Mayor of Central Singapore District
- Incumbent
- Assumed office 27 May 2014
- Prime Minister: Lee Hsien Loong Lawrence Wong
- Preceded by: Sam Tan

Member of Parliament for Jalan Besar GRC
- Incumbent
- Assumed office 11 September 2015
- Preceded by: Constituency established
- Majority: 2015: 33,342 (35.50%); 2020: 30,370 (30.72%); 2025: 47,335 (50.42%);

Member of Parliament for Moulmein–Kallang GRC
- In office 7 May 2011 – 24 August 2015
- Preceded by: Constituency established
- Succeeded by: Constituency abolished
- Majority: 13,107 (17.12%)

Member of Parliament for Jalan Besar GRC
- In office 6 May 2006 – 7 May 2011
- Preceded by: PAP held
- Succeeded by: Constituency abolished
- Majority: 32,762 (38.51%)

Personal details
- Born: Denise Phua Lay Peng 9 December 1959 (age 66) Colony of Singapore
- Party: People's Action Party
- Alma mater: National University of Singapore (BA) Golden Gate University (MBA)
- Occupation: Politician

= Denise Phua =

Singaporean politician (born 1959)

Denise Phua Lay Peng (born 9 December 1959) is a Singaporean politician who has been serving as Mayor of Central Singapore District since 2014. A member of the governing People's Action Party (PAP), she has been the Member of Parliament (MP) representing the Kampong Glam division of Jalan Besar GRC since 2015.

Prior to entering politics, she is a full-time special needs volunteer after working in the private sector for two decades. She became the president of the Autism Resource Centre and co-founded Pathlight School.

As an MP, she has focused on developing programmes for disabled people and special needs communities in Singapore. She is a member of both the Government Parliamentary Committees (GPC) for Education and Social and Family Development.

==Early life and career==
Phua attended Balestier Girls' Primary School, Raffles Girls' School and Hwa Chong Junior College before graduating from the National University of Singapore (NUS) with a Bachelor of Arts degree in English.

She went on to complete a Master of Business Administration degree at Golden Gate University.

In a career spanning two decades, she held management positions at Hewlett-Packard and the Wuthelam Group. She then founded a regional leadership training firm, the Centre of Effective Leadership.

Dataset records –
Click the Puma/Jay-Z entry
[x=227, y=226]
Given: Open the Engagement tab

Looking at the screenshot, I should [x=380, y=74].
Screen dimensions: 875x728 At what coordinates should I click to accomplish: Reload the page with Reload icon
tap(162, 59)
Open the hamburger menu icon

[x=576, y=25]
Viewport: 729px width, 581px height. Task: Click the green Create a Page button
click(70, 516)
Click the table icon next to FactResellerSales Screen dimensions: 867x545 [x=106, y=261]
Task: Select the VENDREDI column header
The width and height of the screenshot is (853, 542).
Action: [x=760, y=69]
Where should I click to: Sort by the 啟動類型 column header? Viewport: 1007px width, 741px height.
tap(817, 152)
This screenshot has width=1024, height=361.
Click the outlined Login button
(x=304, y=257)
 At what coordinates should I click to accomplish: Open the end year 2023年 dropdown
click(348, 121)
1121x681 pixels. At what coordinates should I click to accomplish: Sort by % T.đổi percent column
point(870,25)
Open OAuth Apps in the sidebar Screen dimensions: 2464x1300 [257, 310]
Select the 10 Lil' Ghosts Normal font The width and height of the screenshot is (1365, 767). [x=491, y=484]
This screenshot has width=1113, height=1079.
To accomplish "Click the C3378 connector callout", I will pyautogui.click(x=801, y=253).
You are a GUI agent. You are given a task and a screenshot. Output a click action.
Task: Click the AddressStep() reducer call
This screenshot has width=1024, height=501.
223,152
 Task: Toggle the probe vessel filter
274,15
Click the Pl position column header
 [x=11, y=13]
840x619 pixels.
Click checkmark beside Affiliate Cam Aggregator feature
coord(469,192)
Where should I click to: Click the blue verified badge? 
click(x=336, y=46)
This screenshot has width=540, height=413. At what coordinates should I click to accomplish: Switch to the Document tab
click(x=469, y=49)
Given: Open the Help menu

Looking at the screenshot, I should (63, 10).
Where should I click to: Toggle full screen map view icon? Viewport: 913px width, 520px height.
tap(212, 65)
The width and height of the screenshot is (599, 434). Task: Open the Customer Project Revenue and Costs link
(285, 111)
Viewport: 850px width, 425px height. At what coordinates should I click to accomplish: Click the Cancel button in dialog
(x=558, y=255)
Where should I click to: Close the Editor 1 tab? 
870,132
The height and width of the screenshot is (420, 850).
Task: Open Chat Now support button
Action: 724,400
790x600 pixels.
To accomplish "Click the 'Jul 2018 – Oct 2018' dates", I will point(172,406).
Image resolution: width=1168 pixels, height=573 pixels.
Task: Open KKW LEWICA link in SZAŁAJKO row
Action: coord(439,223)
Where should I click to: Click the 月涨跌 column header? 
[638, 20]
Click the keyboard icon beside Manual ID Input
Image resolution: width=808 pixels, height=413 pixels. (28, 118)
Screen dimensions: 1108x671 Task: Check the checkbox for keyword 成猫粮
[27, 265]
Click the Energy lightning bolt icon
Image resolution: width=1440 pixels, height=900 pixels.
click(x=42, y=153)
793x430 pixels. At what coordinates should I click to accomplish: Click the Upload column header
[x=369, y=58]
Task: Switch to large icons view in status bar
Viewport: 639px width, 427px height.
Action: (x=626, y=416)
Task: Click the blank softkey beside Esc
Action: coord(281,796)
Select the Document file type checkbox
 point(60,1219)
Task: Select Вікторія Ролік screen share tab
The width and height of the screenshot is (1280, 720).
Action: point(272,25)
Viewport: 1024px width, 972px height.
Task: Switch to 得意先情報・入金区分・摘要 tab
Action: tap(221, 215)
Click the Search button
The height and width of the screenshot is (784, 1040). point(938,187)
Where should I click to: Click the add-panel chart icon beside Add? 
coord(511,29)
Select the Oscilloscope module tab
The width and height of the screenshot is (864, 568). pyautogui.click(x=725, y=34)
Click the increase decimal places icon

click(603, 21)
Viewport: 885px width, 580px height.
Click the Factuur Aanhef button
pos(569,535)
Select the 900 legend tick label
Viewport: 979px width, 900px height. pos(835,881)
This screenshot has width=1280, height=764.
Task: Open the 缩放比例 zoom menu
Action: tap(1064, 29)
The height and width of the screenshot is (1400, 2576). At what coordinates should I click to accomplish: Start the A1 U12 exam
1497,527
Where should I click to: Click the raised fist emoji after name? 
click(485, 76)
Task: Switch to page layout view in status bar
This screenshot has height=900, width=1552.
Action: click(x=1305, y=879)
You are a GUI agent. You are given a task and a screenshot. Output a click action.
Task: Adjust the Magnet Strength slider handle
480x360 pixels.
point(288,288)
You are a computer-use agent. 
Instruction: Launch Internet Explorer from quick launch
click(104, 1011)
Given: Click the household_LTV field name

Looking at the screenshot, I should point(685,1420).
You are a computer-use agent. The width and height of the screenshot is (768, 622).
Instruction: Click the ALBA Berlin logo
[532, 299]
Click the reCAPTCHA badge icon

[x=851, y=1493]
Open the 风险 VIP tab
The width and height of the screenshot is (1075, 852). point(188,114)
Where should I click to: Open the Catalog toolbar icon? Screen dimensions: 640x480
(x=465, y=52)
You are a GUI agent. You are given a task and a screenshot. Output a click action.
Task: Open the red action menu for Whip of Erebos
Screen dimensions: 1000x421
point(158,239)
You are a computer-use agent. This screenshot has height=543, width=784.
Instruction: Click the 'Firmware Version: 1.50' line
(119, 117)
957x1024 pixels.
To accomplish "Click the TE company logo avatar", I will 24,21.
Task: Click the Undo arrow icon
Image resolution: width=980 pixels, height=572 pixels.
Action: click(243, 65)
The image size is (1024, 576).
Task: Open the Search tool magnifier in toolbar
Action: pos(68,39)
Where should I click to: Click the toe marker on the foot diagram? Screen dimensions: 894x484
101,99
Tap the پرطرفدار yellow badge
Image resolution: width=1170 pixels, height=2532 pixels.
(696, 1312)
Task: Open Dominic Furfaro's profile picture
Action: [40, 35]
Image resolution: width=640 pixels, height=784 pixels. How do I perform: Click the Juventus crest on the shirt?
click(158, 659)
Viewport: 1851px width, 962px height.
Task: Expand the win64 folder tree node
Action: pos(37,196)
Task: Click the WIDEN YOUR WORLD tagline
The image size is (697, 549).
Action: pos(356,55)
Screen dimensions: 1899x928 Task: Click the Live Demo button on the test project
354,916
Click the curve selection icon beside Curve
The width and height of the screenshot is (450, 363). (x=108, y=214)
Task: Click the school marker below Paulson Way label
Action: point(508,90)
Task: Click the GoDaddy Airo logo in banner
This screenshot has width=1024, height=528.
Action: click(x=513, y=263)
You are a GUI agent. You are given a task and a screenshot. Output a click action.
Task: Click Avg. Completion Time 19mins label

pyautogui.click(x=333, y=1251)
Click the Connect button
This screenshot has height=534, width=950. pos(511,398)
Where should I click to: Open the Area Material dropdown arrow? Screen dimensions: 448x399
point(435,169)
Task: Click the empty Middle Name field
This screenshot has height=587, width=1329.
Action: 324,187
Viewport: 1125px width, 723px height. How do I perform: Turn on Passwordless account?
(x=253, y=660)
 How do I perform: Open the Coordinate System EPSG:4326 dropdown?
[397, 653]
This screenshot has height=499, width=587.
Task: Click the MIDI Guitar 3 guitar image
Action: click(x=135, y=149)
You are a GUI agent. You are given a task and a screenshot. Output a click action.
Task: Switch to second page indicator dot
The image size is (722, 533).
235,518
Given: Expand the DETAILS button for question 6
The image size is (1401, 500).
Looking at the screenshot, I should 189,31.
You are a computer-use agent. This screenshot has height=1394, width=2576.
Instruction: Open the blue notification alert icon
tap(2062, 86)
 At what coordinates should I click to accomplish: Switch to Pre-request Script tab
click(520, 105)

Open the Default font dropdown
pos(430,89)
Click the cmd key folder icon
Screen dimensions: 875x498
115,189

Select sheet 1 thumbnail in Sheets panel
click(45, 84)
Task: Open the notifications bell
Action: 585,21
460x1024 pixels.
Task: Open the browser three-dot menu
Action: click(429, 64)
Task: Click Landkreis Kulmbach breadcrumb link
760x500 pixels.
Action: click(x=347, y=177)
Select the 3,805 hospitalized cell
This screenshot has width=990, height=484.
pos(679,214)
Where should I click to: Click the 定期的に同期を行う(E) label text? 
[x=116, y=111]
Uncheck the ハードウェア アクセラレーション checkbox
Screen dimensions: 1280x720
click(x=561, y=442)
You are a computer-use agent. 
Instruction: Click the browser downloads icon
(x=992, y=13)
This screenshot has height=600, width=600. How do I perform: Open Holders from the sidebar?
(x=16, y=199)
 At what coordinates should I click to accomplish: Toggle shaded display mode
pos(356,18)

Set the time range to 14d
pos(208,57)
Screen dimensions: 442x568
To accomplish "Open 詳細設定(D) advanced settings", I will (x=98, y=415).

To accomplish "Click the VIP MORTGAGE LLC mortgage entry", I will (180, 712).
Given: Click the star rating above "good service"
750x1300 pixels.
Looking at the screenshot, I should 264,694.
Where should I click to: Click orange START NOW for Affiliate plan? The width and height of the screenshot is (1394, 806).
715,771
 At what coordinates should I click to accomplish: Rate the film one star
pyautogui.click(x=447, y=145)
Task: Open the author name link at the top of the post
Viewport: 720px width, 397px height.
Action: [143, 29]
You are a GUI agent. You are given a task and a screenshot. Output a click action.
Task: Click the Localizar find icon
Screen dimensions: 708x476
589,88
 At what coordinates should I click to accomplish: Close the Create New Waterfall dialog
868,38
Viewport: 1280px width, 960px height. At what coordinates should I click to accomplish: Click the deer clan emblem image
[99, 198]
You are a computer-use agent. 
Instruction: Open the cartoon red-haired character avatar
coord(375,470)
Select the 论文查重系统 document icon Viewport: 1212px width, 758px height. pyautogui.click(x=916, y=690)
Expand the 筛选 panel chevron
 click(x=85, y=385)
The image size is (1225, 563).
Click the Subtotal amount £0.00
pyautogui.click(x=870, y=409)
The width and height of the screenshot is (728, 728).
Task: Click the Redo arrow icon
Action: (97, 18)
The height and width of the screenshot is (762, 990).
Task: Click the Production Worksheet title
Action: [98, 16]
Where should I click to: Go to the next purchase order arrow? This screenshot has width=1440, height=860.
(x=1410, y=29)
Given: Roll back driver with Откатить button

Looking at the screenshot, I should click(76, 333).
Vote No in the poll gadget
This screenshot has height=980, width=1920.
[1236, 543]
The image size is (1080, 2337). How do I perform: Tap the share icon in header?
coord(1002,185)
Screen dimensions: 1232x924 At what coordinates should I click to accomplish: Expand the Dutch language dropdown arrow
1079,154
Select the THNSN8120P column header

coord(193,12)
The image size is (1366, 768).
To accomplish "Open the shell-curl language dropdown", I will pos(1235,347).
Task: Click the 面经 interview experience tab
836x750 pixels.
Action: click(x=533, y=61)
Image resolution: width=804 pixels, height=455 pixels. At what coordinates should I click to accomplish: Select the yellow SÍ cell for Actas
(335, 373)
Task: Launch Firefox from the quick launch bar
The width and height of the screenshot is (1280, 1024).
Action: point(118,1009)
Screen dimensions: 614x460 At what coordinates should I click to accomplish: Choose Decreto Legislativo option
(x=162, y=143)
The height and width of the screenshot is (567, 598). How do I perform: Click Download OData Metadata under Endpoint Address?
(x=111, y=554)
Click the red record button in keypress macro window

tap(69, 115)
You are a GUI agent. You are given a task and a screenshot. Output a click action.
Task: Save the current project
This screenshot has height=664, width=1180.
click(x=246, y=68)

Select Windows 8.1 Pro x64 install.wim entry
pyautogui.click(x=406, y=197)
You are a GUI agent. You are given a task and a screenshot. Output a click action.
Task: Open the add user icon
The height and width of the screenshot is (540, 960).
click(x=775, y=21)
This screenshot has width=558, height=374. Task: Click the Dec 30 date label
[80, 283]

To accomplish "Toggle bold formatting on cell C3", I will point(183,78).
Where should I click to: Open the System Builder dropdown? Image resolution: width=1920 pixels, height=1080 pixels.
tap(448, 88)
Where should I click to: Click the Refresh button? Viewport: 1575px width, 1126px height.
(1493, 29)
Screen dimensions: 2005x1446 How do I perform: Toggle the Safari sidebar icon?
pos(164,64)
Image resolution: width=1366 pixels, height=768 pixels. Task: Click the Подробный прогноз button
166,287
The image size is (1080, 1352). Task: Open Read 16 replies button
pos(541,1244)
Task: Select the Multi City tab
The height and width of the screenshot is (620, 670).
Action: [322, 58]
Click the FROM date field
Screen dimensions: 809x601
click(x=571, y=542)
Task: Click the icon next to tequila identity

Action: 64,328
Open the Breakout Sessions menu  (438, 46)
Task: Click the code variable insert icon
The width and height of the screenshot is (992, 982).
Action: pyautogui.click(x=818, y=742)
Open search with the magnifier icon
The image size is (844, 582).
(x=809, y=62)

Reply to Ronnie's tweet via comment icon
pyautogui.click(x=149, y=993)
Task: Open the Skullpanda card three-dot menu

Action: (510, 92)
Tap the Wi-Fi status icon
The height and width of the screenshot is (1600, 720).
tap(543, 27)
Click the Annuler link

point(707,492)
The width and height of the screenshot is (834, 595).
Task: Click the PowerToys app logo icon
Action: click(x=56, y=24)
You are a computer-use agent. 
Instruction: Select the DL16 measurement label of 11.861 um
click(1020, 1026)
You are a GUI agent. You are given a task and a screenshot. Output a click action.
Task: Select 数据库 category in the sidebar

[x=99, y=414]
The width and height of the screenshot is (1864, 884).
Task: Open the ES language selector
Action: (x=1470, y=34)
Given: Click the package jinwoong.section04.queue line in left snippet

Exercise details – Repeat word for word everything in the Denise Phua passage from "Prior to entering" down to "co-founded Pathlight School.".

Answer section –
Prior to entering politics, she is a full-time special needs volunteer after working in the private sector for two decades. She became the president of the Autism Resource Centre and co-founded Pathlight School.